Rewrite the listing from the line with "Task: Open the General number format dropdown" to the line with "Action: click(284, 39)", changing "dropdown" to "list" and keeping everything else the same. Omit the pictures from your answer.

#### EXCERPTED RECORDS

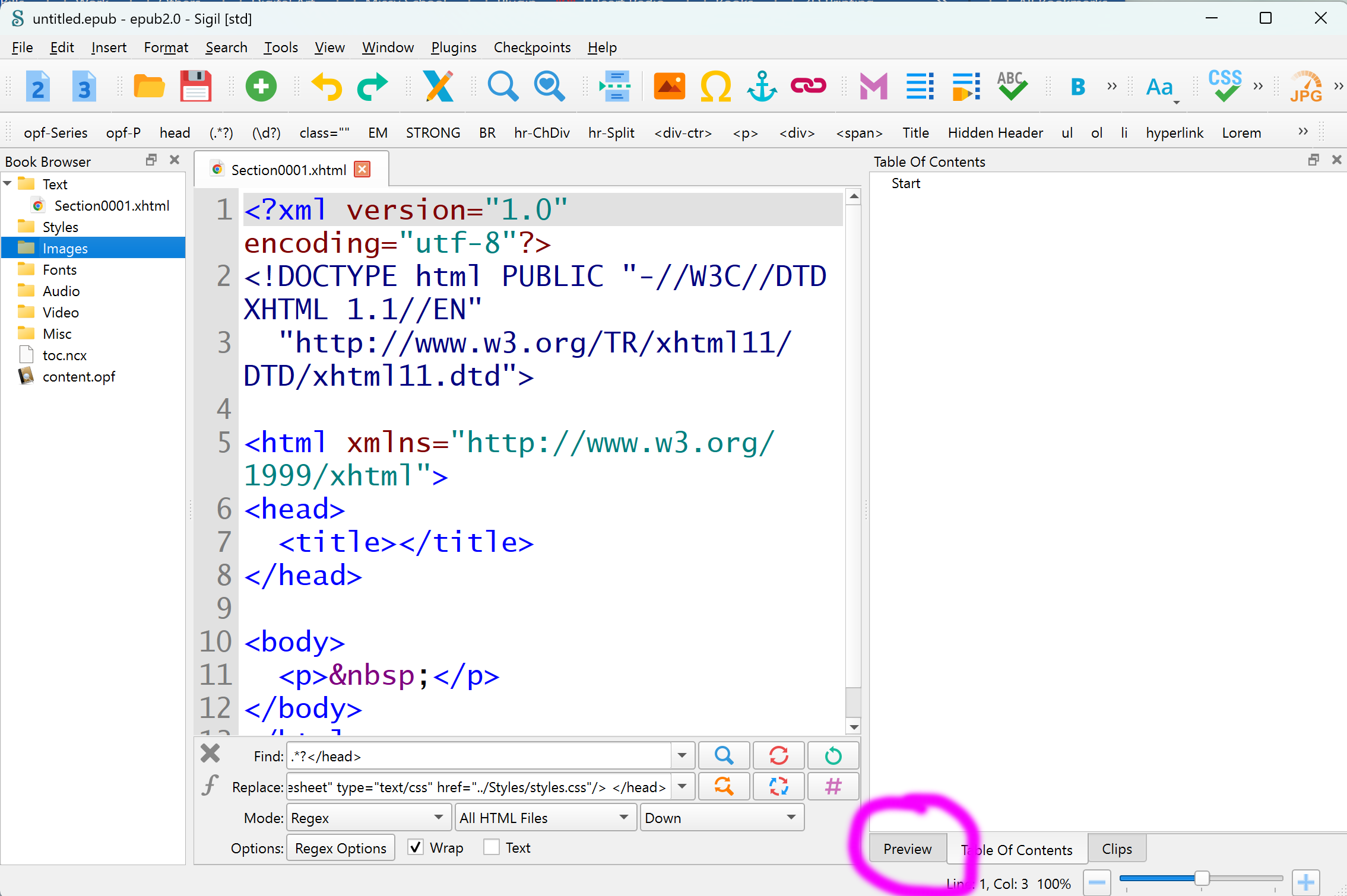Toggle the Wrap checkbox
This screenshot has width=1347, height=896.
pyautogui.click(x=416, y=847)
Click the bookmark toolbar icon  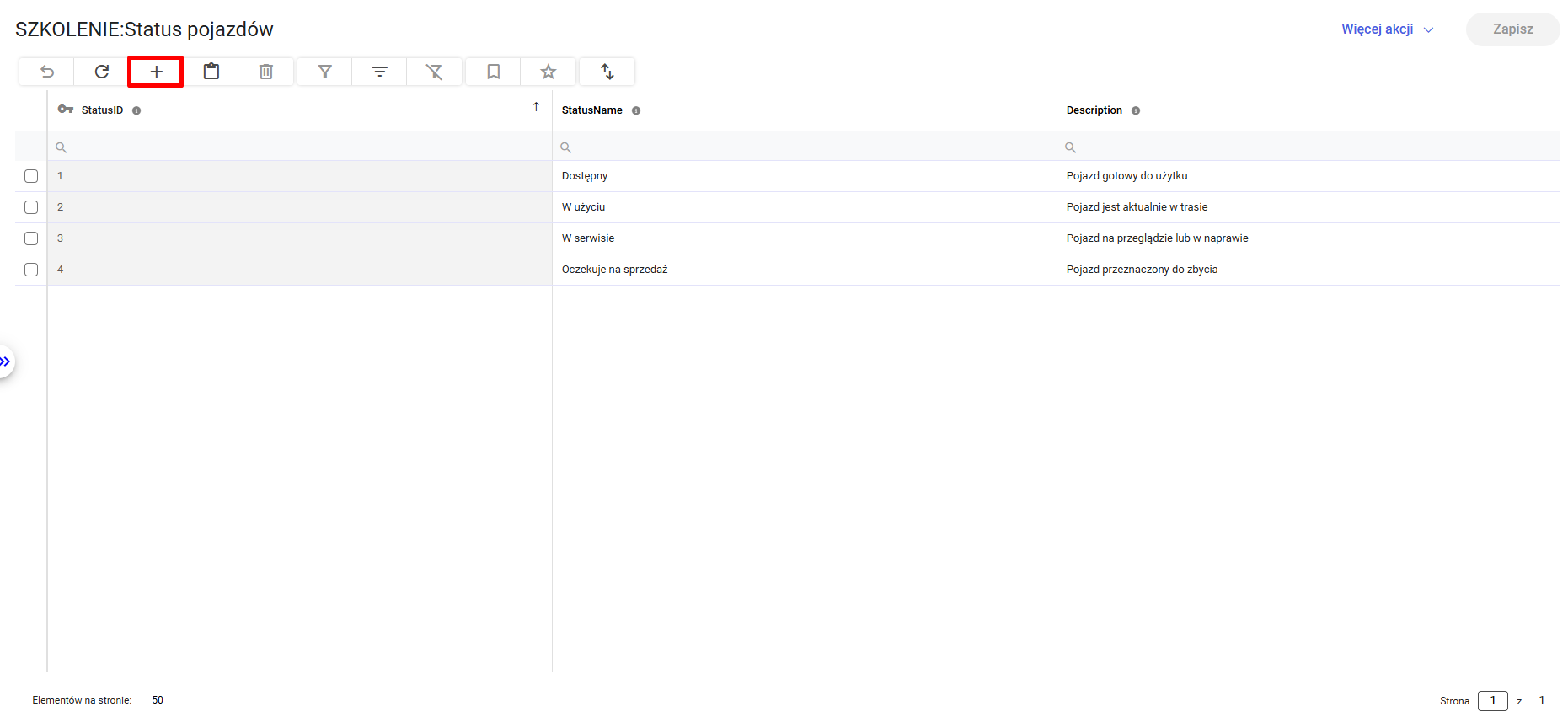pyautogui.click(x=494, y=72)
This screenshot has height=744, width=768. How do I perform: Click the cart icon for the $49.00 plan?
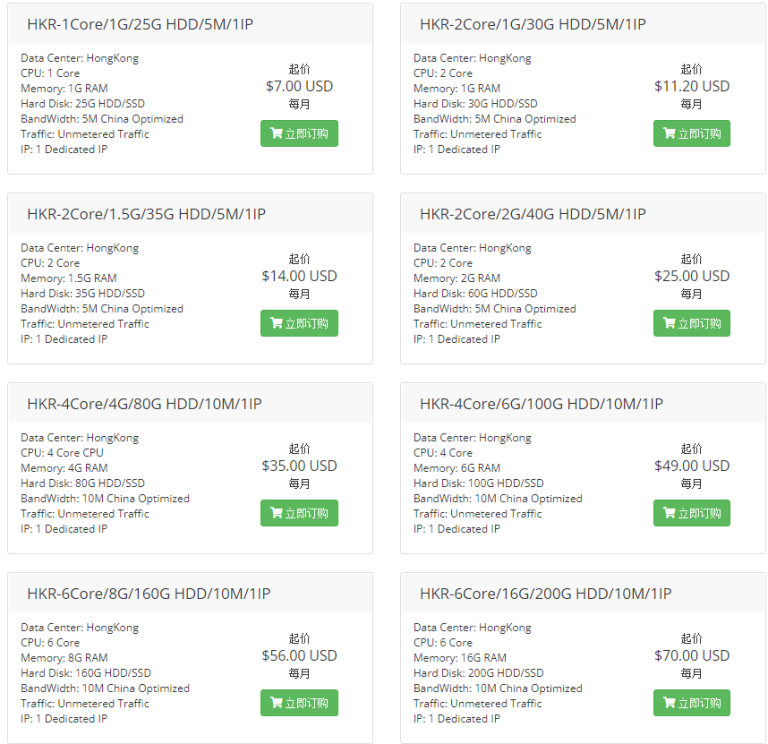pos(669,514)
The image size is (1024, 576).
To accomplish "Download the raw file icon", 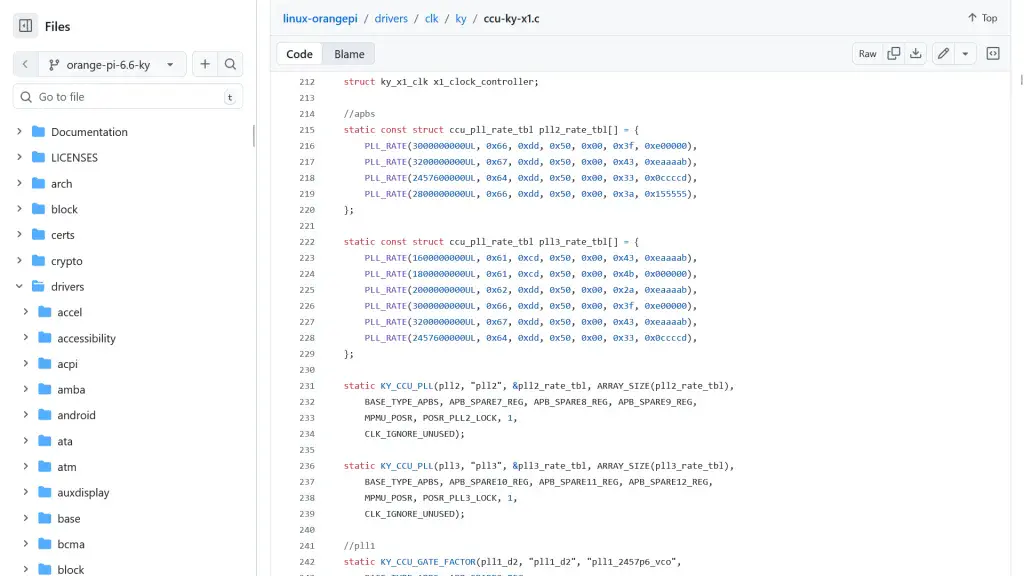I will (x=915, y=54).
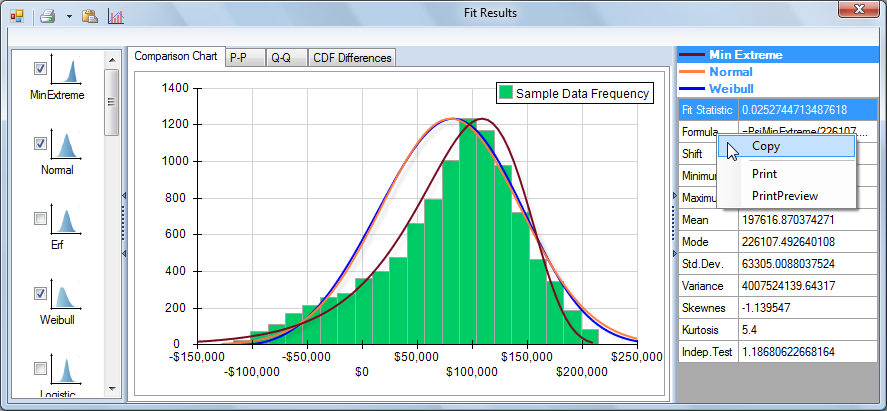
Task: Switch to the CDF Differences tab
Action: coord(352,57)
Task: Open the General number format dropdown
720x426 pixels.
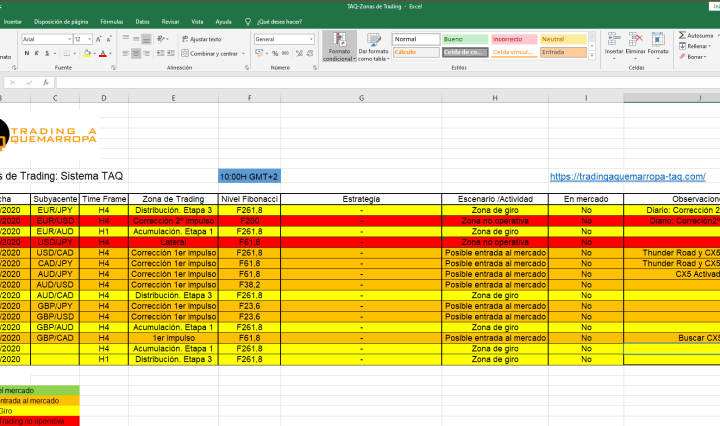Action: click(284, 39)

########
#### EXCERPTED RECORDS

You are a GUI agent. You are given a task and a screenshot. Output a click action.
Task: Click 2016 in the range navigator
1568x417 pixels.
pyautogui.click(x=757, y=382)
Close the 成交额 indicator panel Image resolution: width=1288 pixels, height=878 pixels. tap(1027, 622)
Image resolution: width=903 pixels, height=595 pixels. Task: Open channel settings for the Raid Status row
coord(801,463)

########

[TASK SOLUTION]
Task: Open the General number format list
720x426 pixels.
Action: click(284, 39)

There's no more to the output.